Sans eau, pas de développement possible
Helvetas a sensibilisé les autorités au problème de l'eau potable dans le sud

4000 biberons déposés devant le Palais fédéral: le 22 mars dernier, Helvetas a mené une action symbolique pour rappeler que, chaque jour, 4000 enfants dans les pays du Sud meurent empoisonnés par de l'eau sale. Organisée dans le cadre de la Journée mondiale de l'eau, cette installation s'est étendue sur plus de 200 mètres carrés, occupant quasi toute la place Fédérale. Les biberons étaient disposés de sorte à former une goutte d'eau géante.

Droit humain contraignant...
L'intervention d'Helvetas avait pour but de sensibiliser la population à l'accès limité à l'eau potable dans le monde et d'inciter la Confédération à poursuivre son aide aux ONG actives dans ce domaine. «Nous voulions interpeller les autorités sur les engagements qu'elles ont pris dans le cadre des objectifs du millénaire de l'Onu, à savoir contribuer à diminuer de moitié, d'ici à 2015, le nombre de personnes qui n'ont pas accès à l'eau potable», explique Claire Fischer, attachée de presse d'Helvetas pour la Suisse romande et italienne. «Il s'agissait de leur dire: continuez à agir dans ce sens. Ne fléchissez pas vos efforts. Sans eau, il n'y a pas de développement possible.» Dans cet ordre d'idées, Helvetas souhaite que le Conseil fédéral intervienne auprès de l'Onu pour que l'accès à l'or blanc soit reconnu comme un droit humain contraignant.
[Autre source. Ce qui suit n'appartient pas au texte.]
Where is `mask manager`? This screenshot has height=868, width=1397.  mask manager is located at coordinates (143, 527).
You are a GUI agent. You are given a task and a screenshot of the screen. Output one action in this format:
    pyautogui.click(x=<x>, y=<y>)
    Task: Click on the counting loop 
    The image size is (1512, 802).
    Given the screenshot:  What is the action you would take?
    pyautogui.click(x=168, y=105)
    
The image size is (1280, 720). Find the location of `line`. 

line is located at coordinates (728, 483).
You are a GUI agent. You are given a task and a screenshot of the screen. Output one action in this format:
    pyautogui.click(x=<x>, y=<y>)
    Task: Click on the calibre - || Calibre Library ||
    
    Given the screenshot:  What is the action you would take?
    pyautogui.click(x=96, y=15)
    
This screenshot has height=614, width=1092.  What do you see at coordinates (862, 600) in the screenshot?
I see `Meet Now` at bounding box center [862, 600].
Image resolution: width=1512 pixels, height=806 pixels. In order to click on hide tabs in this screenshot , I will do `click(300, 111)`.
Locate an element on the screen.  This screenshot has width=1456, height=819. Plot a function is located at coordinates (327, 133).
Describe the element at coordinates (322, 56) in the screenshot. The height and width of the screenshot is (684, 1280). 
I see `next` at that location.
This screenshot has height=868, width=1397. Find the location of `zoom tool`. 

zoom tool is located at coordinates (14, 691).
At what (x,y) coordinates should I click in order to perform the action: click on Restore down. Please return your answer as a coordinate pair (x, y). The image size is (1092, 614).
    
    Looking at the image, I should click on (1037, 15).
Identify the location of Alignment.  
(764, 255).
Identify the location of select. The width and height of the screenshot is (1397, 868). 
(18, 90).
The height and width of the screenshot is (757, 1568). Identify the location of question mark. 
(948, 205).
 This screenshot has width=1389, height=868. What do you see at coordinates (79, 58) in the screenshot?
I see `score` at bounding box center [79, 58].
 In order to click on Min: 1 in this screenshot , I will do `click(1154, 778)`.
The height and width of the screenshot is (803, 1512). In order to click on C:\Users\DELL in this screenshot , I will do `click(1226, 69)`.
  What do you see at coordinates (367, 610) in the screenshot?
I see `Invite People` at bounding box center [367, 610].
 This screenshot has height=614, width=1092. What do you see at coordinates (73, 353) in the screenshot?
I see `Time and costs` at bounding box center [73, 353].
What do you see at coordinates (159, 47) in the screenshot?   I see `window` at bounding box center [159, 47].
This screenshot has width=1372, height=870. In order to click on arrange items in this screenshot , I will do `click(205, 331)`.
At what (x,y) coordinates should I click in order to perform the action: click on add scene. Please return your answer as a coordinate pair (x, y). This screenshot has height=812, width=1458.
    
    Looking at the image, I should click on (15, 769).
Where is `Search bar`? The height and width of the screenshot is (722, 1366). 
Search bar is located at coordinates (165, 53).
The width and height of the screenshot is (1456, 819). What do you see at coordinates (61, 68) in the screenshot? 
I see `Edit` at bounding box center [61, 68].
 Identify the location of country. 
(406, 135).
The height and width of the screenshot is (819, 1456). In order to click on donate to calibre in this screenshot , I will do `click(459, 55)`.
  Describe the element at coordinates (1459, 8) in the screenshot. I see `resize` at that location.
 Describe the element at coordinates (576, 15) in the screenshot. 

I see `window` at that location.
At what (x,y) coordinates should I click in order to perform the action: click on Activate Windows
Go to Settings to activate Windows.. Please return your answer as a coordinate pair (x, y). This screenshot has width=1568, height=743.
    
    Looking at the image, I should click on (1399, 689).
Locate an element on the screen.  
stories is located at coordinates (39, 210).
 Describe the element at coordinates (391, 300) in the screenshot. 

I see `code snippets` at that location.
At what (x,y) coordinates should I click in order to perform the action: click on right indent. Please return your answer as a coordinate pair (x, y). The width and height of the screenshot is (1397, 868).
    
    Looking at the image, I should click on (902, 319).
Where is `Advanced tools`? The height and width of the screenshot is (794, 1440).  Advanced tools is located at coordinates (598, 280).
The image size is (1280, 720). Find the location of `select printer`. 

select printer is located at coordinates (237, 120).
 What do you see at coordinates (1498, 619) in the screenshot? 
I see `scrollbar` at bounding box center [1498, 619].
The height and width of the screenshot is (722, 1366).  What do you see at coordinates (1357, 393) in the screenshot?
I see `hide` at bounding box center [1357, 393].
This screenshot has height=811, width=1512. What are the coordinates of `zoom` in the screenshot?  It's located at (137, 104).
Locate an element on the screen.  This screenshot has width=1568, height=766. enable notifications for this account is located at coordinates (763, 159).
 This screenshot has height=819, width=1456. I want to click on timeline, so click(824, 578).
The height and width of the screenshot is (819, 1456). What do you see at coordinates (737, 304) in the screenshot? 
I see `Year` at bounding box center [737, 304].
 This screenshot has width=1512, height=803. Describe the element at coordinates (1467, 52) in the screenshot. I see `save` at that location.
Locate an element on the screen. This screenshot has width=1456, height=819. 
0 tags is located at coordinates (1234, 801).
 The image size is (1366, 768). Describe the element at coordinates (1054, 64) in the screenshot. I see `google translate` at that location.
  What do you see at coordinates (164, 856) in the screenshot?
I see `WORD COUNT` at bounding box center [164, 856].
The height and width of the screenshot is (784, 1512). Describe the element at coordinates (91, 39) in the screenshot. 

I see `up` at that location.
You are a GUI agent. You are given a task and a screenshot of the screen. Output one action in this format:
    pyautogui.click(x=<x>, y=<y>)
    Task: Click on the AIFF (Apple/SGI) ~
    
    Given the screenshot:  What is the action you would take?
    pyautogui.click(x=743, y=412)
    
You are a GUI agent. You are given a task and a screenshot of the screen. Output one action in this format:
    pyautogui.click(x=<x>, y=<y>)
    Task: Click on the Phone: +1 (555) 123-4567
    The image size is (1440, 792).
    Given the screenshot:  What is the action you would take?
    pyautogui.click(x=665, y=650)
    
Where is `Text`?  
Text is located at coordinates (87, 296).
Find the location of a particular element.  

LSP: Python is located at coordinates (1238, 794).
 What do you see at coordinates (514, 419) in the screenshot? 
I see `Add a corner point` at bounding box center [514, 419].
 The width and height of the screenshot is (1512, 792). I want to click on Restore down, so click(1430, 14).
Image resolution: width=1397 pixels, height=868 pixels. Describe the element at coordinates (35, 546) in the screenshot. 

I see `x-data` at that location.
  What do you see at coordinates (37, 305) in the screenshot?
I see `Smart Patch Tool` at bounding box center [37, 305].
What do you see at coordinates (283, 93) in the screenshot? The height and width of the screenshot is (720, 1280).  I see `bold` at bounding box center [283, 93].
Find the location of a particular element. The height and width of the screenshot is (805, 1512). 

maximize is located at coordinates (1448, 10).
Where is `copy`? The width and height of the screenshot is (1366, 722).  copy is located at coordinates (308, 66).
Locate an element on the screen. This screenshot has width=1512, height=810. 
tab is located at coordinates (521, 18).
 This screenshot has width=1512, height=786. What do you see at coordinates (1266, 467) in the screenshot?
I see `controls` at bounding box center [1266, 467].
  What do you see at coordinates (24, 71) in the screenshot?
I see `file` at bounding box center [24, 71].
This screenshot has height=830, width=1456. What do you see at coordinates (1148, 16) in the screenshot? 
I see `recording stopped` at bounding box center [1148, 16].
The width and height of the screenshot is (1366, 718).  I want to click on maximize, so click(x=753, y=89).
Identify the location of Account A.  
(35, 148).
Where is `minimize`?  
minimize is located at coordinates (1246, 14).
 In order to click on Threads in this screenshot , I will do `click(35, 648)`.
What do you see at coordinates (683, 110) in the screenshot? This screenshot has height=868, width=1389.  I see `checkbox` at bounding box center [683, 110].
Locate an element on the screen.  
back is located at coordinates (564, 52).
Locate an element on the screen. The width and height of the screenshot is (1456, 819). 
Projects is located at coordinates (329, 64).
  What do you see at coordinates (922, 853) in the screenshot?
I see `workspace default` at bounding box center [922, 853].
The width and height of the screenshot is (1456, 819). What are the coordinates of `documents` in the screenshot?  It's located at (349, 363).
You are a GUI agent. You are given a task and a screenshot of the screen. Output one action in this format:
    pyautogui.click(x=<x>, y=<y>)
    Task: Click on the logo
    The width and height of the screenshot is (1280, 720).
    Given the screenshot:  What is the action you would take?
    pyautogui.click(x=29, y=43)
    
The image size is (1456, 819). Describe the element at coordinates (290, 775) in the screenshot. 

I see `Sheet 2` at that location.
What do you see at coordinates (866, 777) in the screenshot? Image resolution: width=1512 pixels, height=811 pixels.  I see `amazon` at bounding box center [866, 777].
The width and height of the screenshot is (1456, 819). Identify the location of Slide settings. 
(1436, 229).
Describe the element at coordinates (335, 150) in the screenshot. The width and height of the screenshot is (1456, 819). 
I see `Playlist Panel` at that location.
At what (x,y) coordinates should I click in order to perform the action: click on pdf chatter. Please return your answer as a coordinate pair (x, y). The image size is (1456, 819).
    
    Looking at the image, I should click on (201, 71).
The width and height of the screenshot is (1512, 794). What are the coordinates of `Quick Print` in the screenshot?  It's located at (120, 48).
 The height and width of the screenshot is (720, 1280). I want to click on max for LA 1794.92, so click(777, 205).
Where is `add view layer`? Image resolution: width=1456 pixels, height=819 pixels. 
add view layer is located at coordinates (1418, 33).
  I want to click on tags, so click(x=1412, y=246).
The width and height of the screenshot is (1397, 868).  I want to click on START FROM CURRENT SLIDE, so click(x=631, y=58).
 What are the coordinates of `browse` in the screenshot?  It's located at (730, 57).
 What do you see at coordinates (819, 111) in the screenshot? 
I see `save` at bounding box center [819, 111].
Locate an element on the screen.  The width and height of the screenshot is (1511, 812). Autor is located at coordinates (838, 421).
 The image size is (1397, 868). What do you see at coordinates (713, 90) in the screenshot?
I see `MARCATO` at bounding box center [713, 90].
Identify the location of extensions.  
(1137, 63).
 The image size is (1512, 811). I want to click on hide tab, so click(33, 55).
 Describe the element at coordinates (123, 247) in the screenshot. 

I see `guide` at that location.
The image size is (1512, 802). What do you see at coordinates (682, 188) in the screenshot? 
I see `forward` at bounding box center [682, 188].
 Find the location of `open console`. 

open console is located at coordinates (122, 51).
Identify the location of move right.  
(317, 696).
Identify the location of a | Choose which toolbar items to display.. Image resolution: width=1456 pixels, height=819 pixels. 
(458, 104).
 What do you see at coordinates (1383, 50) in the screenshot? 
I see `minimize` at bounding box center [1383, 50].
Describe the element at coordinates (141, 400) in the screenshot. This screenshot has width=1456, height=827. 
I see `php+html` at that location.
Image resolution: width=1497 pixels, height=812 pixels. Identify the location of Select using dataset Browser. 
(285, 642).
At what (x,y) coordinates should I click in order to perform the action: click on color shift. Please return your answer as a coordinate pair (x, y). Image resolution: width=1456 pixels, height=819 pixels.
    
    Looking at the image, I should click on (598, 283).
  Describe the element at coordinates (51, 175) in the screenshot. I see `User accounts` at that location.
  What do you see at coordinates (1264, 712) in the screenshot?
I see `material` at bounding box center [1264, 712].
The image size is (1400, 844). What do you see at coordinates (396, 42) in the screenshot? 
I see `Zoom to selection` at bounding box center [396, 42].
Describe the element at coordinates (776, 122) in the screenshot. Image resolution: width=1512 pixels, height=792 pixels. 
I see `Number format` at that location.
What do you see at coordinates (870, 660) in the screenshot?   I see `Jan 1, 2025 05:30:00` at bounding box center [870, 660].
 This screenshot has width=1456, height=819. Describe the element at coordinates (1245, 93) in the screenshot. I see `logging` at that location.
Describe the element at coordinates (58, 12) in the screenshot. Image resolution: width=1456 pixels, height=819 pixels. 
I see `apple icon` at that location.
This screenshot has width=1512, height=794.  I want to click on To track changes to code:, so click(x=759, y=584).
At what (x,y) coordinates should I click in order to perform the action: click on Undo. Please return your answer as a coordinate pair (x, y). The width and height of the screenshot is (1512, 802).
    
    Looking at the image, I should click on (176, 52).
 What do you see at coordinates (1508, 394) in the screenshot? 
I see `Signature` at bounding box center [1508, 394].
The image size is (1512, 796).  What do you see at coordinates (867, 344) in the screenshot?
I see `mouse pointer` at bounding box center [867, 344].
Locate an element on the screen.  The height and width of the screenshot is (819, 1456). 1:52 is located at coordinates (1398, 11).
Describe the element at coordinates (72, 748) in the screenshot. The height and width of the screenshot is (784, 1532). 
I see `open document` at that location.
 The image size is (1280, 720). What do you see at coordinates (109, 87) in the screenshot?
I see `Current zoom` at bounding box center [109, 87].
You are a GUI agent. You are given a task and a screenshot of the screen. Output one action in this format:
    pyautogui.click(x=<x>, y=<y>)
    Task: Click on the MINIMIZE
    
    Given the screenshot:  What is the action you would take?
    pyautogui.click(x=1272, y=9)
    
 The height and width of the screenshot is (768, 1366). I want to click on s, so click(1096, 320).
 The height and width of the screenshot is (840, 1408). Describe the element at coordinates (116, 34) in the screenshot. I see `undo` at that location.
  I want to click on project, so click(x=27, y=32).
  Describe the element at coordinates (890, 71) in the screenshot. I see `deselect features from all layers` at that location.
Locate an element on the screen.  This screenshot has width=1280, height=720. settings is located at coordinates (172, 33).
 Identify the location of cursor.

L'ONG demande par ailleurs qu'il alloue davantage d'argent contre la crise de l'eau dans le cadre de la coopération au développement suisse.

Aggravation prévisible
De son côté Helvetas s'est aussi fixée un objectif: réduire, d'ici à trois ans, de 1 million le nombre de personnes n'ayant pas accès à l'eau potable. Contribution vitale, sachant que 900 millions d'êtres humains en sont privés. Présente dans 18 pays, l'organisation de développement ne se limite pas à mettre en place des infrastructures pour assurer la présence du précieux liquide. «Outre la construction de puits et de latrines, nous travaillons également à l'éducation de populations à l'hygiène. Nous les invitons par exemple à veiller à ne pas installer de lavoir à côté d'un puits avec le risque que des produits de lessive le polluent.» Tout un travail est ainsi effectué par Helvetas pour sensibiliser les personnes à la gestion des eaux, des eaux usées et des ressources naturelles tout en contribuant au renforcement de la société civile.
La Journée mondiale de l'eau permet, à échéance régulière de thématiser la question. Une question qui, estime Claire Fischer, ne cessera de prendre de l'ampleur. «En raison du changement climatique et de l'augmentation de la démographie, le problème va encore s'aggraver. De plus en plus de gens vont souffrir du stress hydrique.»